**Task statement**.
The reply should hold only the lines from the one with "Where should I click to: Select" to the one with "Task: Click the Search script button", both ends kept, exactly as they appear below, without any pictures.

[Pixel coordinate grounding data]
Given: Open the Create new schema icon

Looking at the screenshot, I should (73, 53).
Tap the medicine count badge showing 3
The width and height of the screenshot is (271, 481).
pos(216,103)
==
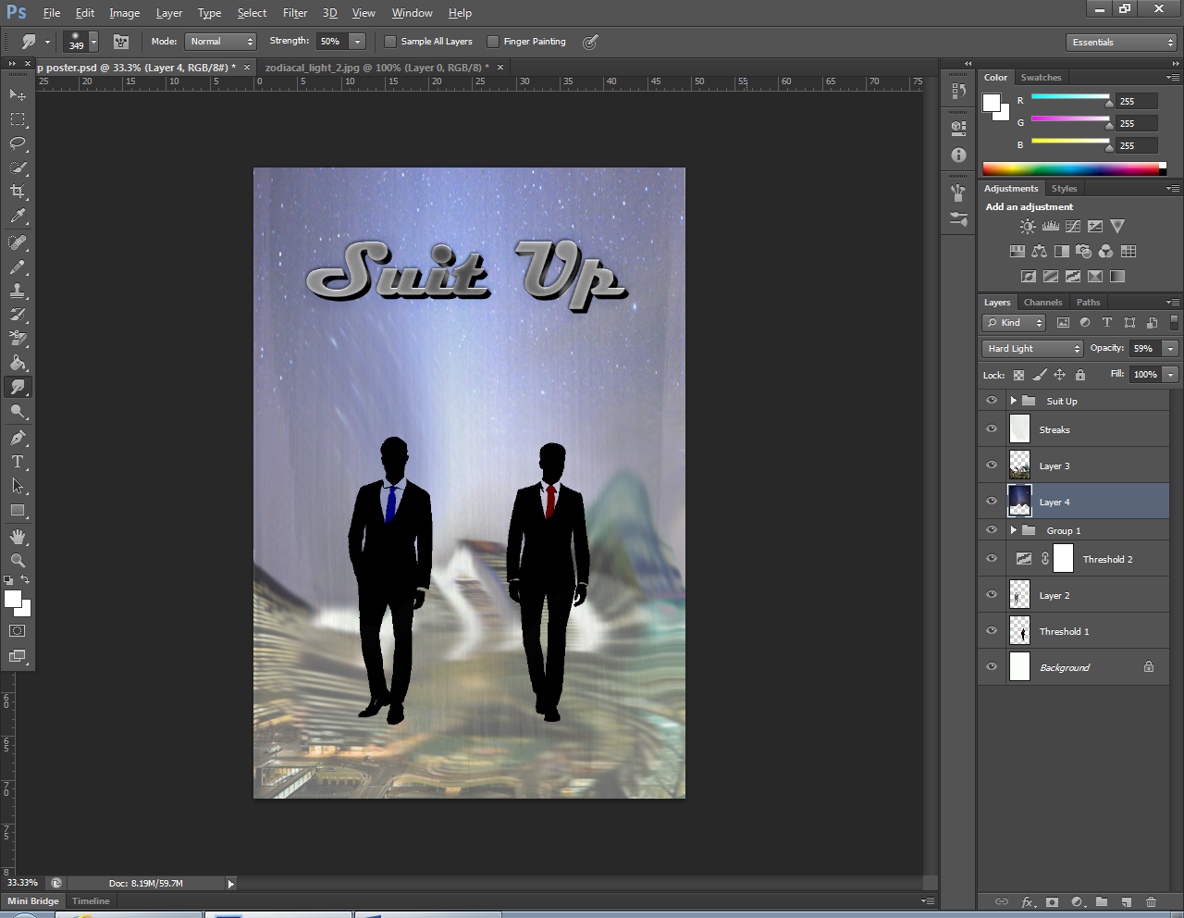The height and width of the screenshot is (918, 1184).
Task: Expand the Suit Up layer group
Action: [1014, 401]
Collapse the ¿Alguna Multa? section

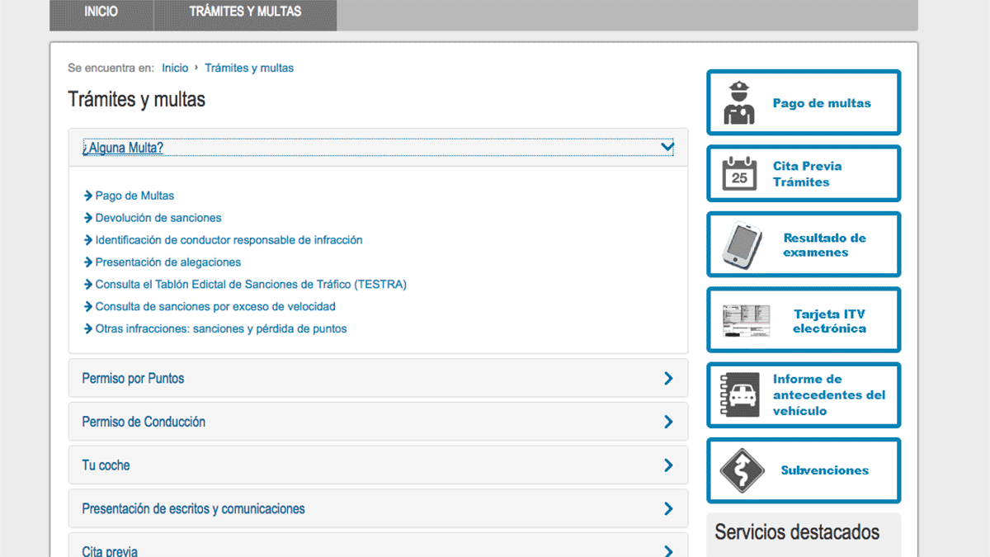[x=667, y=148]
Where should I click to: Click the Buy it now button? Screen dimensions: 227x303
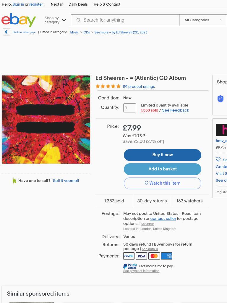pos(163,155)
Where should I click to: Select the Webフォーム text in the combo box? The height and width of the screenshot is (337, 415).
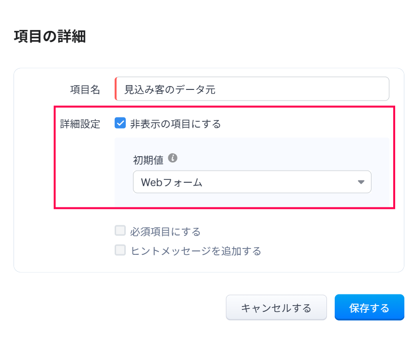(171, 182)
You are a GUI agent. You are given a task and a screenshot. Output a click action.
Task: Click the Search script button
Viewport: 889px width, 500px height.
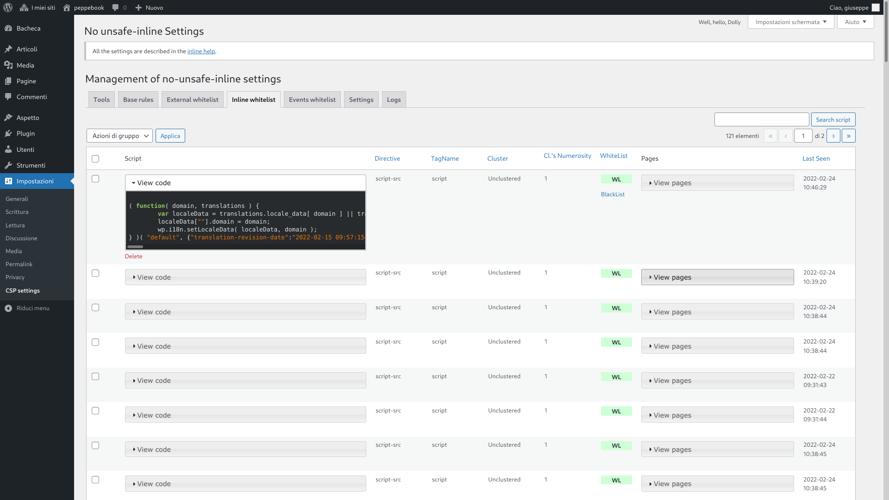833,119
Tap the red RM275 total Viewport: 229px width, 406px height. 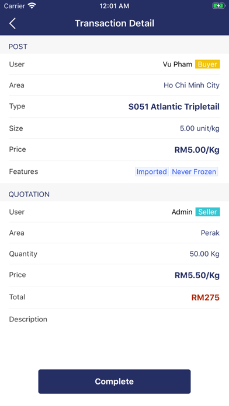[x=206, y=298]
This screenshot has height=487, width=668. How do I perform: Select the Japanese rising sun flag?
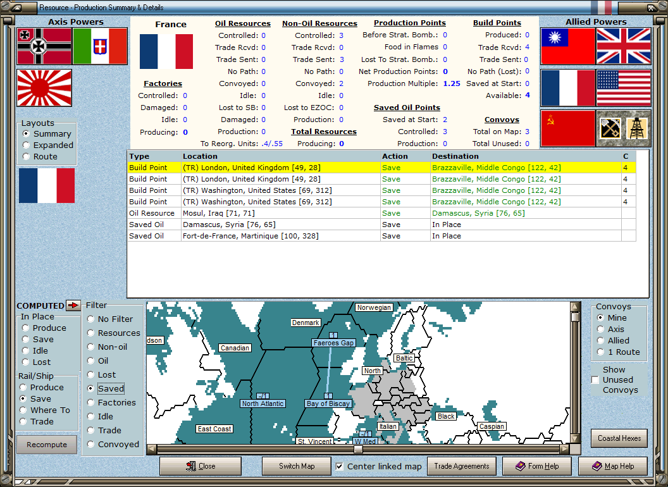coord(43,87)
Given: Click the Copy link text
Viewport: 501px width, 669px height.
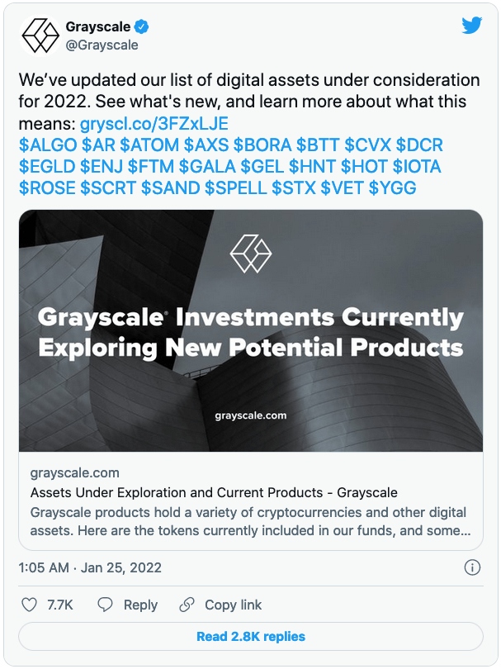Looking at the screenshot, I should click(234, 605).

**Task response**.
Where should I click to: Select the Webフォーム text in the combo box? The height and width of the screenshot is (337, 415).
(171, 182)
You are a GUI agent. You are given a task and a screenshot. Output a click action.
Task: Click the Search script button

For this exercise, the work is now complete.